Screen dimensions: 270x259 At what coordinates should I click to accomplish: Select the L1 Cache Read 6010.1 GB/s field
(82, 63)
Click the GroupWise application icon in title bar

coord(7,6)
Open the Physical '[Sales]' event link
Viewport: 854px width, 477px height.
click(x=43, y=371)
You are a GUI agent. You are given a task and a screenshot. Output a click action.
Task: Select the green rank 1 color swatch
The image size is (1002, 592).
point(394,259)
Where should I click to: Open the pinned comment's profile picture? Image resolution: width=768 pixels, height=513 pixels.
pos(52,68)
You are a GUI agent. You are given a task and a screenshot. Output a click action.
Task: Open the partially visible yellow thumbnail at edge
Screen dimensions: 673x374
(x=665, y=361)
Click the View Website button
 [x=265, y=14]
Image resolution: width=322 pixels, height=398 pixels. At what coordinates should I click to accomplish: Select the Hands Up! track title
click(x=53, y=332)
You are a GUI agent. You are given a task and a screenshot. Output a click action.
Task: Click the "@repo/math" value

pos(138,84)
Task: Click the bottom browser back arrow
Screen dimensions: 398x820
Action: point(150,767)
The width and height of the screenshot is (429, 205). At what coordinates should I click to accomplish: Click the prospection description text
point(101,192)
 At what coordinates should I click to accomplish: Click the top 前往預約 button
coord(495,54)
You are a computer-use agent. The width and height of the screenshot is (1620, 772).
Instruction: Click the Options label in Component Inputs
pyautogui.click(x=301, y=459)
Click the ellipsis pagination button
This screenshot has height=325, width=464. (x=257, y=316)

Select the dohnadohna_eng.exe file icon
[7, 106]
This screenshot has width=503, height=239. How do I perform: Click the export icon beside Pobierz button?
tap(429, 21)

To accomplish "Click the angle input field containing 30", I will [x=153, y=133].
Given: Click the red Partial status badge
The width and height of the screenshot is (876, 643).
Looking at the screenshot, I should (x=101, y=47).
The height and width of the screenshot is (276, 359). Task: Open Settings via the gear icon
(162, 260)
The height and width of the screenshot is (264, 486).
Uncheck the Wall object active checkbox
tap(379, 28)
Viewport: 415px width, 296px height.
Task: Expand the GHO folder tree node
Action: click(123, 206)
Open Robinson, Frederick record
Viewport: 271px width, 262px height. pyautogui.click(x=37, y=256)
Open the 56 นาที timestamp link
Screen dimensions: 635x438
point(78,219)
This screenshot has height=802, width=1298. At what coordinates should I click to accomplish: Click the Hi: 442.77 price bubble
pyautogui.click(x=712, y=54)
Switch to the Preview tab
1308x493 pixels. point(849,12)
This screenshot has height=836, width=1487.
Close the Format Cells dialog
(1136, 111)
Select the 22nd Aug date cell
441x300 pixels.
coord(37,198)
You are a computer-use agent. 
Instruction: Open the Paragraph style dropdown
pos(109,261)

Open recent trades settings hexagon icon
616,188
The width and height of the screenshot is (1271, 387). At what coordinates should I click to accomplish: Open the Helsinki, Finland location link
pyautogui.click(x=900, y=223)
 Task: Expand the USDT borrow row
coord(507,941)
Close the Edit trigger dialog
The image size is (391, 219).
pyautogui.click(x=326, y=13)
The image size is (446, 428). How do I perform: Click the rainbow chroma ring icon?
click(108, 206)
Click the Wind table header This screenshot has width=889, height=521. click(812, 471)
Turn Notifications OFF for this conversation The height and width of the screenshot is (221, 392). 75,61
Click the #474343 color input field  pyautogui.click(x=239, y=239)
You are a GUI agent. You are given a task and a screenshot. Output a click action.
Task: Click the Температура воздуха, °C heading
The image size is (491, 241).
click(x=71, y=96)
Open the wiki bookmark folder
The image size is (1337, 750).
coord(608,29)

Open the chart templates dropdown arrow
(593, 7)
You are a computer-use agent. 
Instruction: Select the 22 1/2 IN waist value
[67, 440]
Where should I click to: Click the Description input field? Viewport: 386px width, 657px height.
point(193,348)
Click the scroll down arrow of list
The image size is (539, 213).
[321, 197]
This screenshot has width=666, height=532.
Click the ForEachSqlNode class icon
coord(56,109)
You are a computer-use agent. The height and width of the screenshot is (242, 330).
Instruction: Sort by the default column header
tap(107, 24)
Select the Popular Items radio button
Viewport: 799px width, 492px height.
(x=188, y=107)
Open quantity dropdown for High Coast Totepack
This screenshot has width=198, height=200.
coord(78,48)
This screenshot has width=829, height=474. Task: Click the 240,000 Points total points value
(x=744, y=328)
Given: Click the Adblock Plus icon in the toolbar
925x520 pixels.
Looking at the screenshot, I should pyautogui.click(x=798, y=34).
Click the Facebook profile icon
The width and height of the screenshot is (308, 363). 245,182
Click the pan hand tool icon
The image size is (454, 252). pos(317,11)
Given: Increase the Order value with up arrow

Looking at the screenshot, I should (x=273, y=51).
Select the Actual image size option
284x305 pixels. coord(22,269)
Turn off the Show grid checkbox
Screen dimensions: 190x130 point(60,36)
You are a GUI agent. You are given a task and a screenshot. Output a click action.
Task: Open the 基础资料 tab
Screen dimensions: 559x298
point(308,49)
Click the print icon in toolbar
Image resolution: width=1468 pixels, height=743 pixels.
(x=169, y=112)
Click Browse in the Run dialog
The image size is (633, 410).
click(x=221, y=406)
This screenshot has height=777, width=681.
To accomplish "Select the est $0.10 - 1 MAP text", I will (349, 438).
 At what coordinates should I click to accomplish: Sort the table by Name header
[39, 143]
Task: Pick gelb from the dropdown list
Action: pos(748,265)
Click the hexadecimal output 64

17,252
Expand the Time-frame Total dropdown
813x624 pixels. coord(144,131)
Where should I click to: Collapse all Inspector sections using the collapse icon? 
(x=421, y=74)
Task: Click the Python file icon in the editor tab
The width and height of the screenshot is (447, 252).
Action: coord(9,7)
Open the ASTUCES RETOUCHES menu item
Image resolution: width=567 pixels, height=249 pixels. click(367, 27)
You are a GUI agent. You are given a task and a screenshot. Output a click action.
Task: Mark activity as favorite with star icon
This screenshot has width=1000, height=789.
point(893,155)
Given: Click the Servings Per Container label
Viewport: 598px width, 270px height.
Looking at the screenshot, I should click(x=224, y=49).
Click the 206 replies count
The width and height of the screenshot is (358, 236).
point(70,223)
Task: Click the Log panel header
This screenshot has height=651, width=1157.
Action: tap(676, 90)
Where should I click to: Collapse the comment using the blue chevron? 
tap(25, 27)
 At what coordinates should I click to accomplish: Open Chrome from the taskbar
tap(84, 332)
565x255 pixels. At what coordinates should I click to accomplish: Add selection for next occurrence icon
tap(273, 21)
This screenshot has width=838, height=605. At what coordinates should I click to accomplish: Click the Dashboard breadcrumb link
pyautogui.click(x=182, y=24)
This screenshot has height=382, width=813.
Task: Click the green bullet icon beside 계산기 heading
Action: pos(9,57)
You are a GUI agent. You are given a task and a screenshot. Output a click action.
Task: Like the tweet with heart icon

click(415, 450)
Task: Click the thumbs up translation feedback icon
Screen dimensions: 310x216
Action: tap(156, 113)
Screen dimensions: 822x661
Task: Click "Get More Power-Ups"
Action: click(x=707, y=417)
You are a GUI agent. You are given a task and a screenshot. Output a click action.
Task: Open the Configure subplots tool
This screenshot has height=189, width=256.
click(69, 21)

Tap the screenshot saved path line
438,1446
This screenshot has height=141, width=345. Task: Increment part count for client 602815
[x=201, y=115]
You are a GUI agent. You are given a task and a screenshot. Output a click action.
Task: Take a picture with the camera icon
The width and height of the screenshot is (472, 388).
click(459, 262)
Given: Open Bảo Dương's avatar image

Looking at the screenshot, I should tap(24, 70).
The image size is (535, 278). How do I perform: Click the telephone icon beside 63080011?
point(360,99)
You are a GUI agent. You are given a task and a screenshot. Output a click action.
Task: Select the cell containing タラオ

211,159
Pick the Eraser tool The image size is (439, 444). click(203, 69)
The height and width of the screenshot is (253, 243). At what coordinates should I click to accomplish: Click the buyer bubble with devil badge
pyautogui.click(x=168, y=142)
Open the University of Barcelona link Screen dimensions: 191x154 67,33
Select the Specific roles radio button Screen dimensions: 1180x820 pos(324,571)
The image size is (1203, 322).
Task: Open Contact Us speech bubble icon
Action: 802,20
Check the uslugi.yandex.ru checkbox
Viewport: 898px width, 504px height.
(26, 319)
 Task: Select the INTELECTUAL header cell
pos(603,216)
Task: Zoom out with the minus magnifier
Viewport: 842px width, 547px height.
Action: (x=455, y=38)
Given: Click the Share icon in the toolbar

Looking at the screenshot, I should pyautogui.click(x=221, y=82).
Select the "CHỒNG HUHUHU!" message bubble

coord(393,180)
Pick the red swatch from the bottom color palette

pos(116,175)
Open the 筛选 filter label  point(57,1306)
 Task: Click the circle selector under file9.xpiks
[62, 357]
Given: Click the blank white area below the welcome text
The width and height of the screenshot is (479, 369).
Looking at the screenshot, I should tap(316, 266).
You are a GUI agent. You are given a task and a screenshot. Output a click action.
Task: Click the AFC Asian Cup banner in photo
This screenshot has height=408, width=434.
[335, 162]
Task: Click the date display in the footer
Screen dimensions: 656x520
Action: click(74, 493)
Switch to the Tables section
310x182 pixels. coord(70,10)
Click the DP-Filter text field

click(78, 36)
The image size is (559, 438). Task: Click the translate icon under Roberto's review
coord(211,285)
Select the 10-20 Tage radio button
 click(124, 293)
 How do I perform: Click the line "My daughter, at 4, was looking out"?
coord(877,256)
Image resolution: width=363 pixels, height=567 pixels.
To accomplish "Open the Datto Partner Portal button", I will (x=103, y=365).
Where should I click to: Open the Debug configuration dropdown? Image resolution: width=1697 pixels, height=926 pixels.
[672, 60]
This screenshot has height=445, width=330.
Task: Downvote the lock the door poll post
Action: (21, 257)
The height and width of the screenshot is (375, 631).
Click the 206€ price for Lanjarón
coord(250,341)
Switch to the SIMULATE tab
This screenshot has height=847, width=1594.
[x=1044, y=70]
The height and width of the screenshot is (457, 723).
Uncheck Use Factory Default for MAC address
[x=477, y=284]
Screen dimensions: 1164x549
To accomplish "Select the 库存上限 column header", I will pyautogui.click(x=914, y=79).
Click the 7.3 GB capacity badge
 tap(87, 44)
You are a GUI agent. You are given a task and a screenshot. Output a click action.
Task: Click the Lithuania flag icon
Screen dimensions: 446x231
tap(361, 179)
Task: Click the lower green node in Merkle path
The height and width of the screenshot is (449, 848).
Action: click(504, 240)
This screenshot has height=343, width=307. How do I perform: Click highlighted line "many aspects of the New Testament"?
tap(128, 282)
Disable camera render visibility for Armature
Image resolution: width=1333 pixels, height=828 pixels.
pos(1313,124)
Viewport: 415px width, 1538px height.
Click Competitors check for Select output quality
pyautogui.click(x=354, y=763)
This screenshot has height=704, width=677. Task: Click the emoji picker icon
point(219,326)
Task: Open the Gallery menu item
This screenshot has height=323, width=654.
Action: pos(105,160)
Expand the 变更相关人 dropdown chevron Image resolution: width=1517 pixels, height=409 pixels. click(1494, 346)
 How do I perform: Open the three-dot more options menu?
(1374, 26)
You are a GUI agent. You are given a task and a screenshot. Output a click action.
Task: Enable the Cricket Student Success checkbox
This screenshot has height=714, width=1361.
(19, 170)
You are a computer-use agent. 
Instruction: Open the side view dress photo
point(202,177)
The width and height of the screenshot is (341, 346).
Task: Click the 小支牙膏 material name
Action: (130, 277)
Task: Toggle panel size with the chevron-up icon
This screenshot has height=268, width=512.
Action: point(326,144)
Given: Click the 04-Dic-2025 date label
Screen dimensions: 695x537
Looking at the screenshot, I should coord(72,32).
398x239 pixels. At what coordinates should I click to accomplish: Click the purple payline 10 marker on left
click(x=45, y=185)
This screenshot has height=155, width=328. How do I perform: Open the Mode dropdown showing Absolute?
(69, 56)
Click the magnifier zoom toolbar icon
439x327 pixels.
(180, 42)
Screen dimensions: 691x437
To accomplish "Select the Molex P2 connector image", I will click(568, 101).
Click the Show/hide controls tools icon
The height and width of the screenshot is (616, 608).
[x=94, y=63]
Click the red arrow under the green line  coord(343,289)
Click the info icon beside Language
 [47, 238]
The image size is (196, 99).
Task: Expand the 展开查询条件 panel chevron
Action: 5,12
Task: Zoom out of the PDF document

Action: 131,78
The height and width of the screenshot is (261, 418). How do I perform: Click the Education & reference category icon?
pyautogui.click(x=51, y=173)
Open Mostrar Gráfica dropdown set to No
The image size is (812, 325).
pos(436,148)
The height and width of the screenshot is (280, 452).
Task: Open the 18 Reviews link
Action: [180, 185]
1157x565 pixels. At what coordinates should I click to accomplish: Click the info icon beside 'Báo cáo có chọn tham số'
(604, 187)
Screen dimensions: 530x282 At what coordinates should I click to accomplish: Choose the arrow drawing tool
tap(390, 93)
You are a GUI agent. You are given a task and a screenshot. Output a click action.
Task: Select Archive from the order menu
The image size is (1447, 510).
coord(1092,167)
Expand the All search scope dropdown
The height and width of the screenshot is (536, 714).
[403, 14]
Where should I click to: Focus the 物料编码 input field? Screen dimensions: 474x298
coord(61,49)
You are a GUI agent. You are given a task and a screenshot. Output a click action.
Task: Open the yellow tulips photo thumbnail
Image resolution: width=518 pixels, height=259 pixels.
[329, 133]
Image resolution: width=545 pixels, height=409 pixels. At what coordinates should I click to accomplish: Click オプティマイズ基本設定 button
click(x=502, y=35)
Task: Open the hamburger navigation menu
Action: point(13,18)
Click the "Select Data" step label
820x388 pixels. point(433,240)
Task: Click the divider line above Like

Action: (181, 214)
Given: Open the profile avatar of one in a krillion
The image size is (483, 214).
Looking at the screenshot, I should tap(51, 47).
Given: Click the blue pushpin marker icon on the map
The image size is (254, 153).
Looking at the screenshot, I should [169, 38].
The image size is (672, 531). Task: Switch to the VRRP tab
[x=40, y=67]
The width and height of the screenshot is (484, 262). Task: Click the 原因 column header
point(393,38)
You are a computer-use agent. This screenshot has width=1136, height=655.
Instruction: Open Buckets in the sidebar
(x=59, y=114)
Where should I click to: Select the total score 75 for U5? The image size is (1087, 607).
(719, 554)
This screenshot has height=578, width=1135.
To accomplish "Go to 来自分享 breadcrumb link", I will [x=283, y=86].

What you should do – From the records above, report the number of lines that hold the string "will" and add nothing.

Output for this task – 6